On Fri Jan24'25 04:54:36PM, Patrick O'Callaghan wrote:
From: Patrick O'Callaghan pocallaghan@gmail.com Date: Fri, 24 Jan 2025 16:54:36 +0000 To: users@lists.fedoraproject.org Reply-To: Community support for Fedora users users@lists.fedoraproject.org Subject: Re: OT: How to select a new port number for ssh
On Fri, 2025-01-24 at 11:40 -0500, Lester Petrie wrote:
I have a NAS I wish to change the ssh port from 22 to something else. How do I go about selecting a good port number?
Look at the standard ports in /etc/services and choose something different. Depending on access control to the NAS, you might want to choose something below 1023.
poc
I have not done this for a while, but I have my port set to a nonstandard number. Btw, I was always given to believe that moving it from 22 was the right thing to do because that was the most obvious port to attack.
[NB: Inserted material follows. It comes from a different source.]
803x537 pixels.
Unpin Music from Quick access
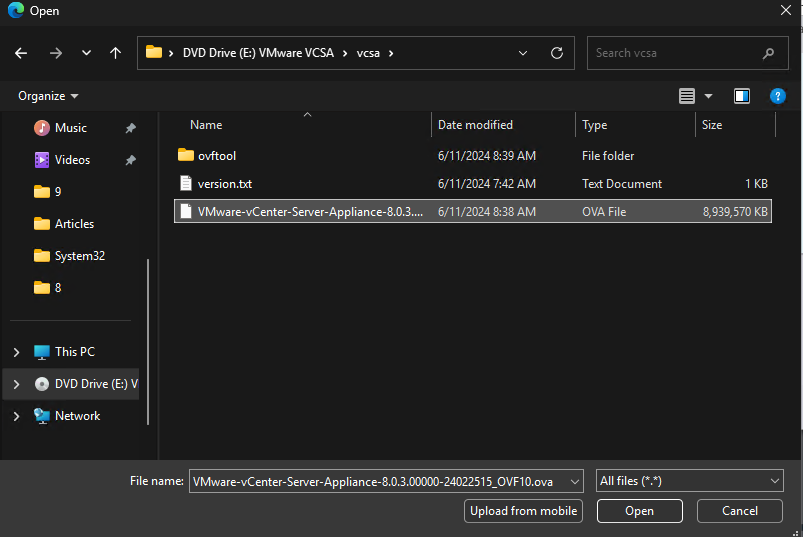pos(130,128)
Anyway, in the past, I had to do this (per some helpful instructions from this mailing list) sort of from long ago when firewalld was introduced in Fedora.
I last did this about a year (or two) ago, and it worked then.
From my notes:
# sudo semanage port -p tcp -a -t ssh_port_t ******
# where ****** is the port number desired
### get into system-config firewall and open the port ****** for tcp (I do not have to do this).
# add the port number ****** in /etc/ssh/sshd_config replacing Port 22 (default)
# Now, doing the same using firewalld (not sure if the above has to be done, but the latter has to be done):
sudo dnf install firewall-config
# Start firewall-config.
# At the top, notice there is a drop down menu. Pull down and select "Permanent"
# Select the Services Tab and then Edit Services.
# Find the ssh entry and click +Add
# Add the port you want
# Click on the "Reload firewalld" under "Options"
# You're done
# # Note that you will need to change the port number in /etc/sshd_config if not done earlier:
sudo systemctl enable sshd.service
I am not sure if these help you, but they are what I have always done when I need a machine (for the past 10-15 years) with incoming ssh.
HTH,
Ranjan